> SUPPLIED RECORDS:
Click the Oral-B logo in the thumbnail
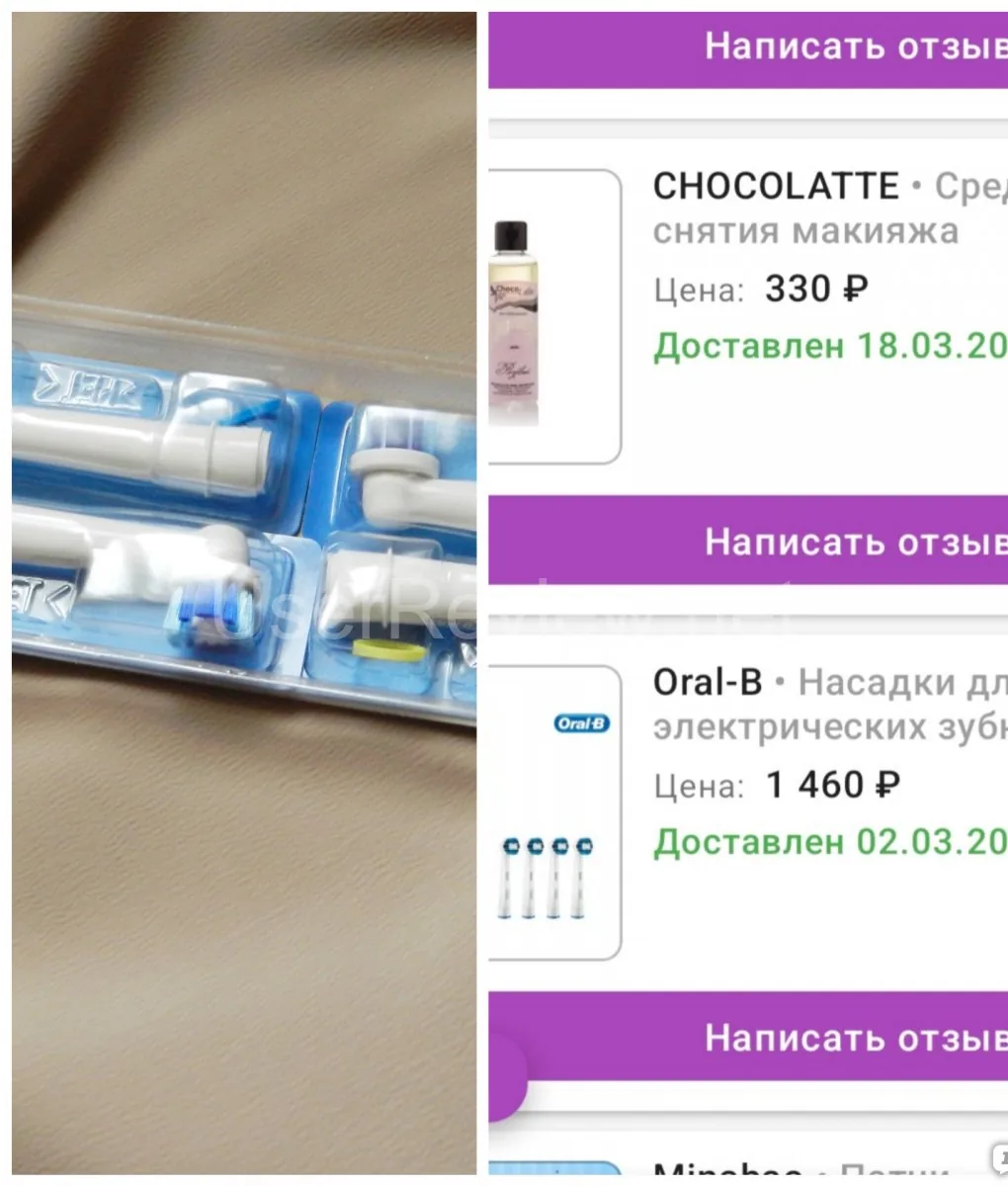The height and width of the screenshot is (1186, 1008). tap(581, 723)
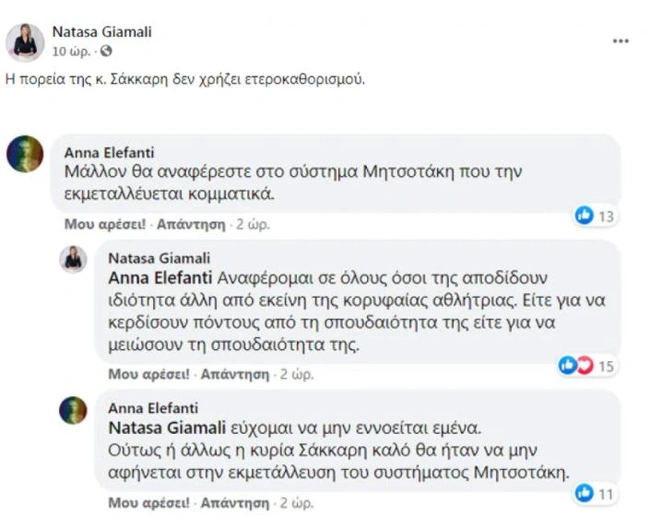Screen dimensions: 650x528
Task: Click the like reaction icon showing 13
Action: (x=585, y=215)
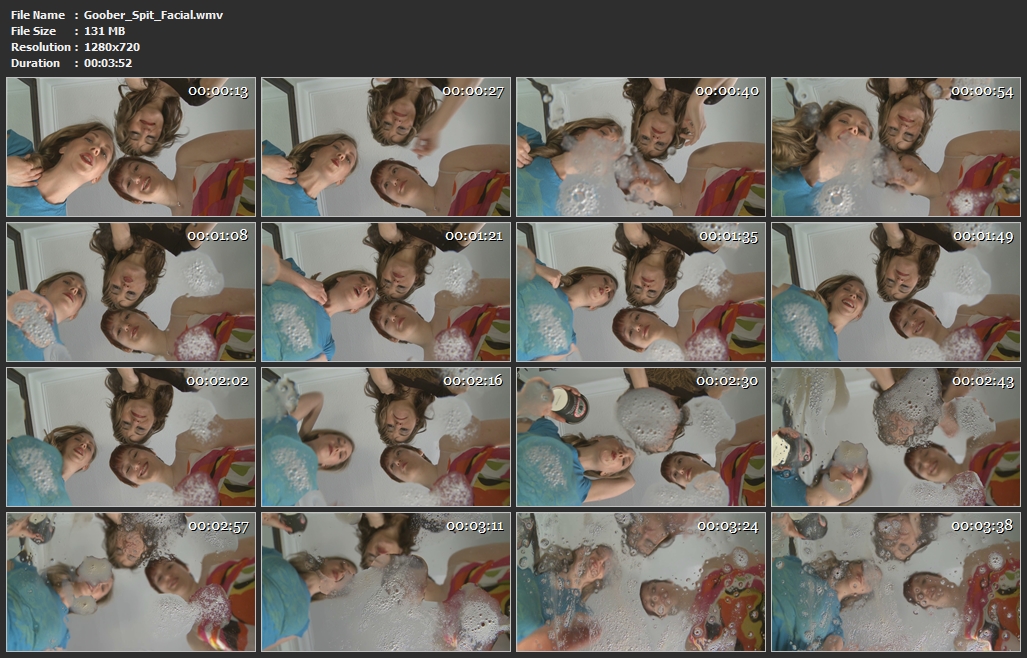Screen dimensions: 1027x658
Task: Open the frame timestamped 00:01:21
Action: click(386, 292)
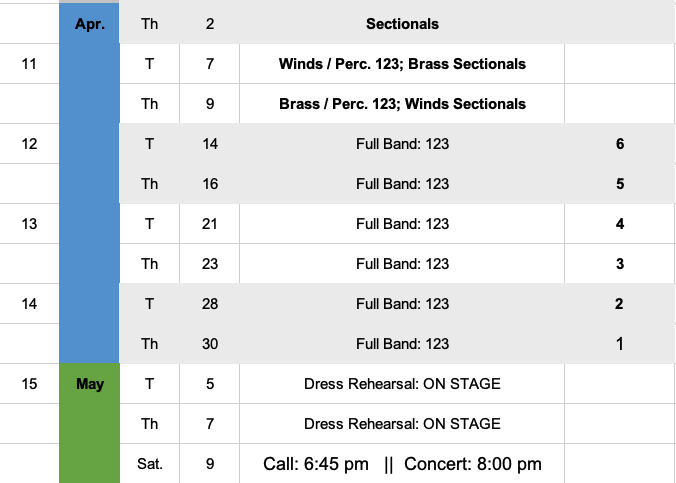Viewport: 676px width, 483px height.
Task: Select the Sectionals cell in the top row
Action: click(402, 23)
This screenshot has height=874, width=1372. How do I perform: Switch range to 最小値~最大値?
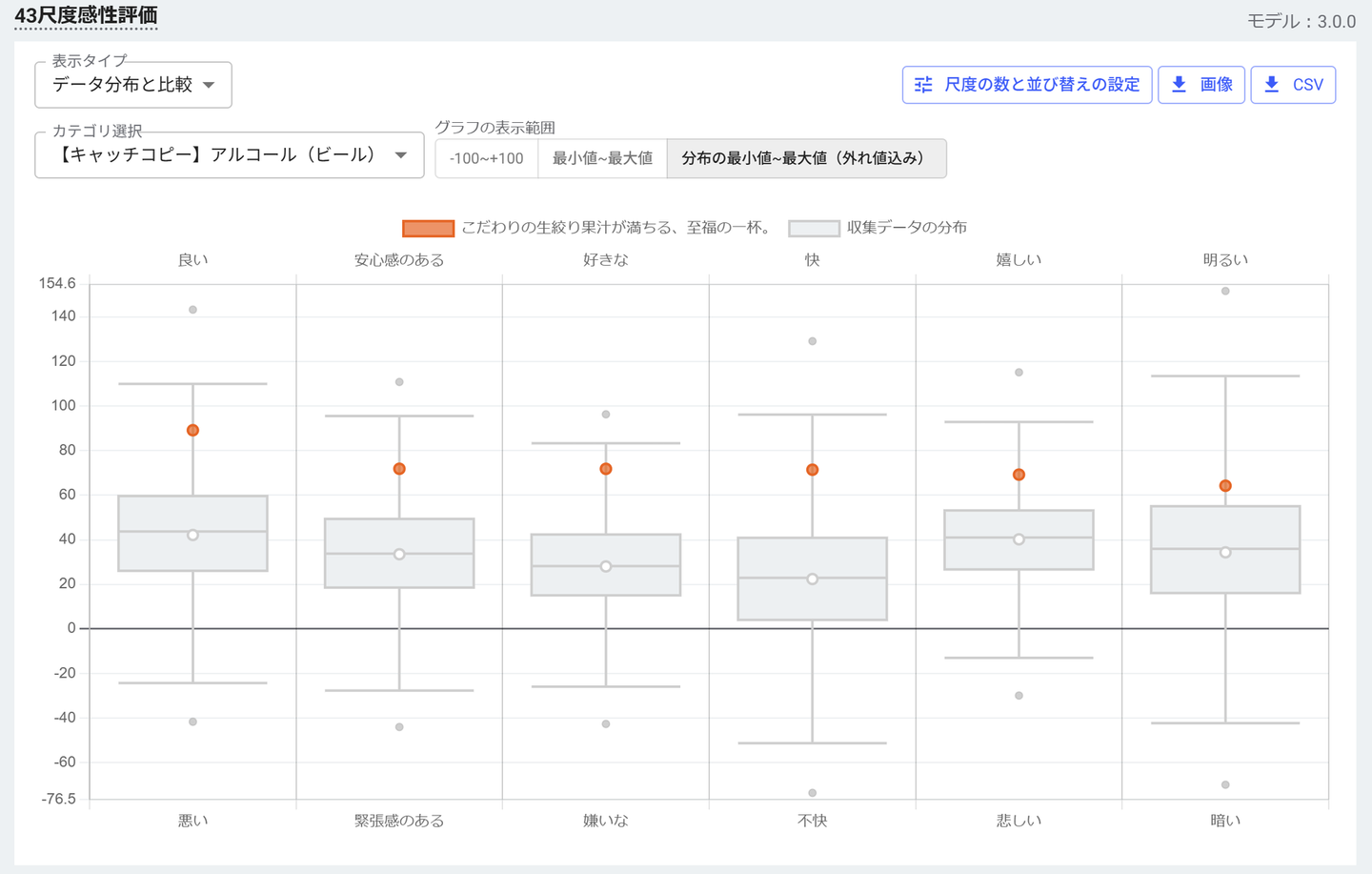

> WHAT YOU SHOULD DO: Set down every entry exactly; omit the pictures.

> SOLUTION:
Click the Oral-B logo in the thumbnail
The height and width of the screenshot is (1186, 1008). tap(581, 723)
Screen dimensions: 650x528
Task: Click the like reaction icon showing 13
Action: (x=585, y=215)
Screen dimensions: 1027x658
Task: Open the frame timestamped 00:01:21
Action: click(386, 292)
Viewport: 676px width, 483px height.
Task: Select the Sectionals cell in the top row
Action: click(402, 23)
This screenshot has height=874, width=1372. How do I perform: Switch range to 最小値~最大値?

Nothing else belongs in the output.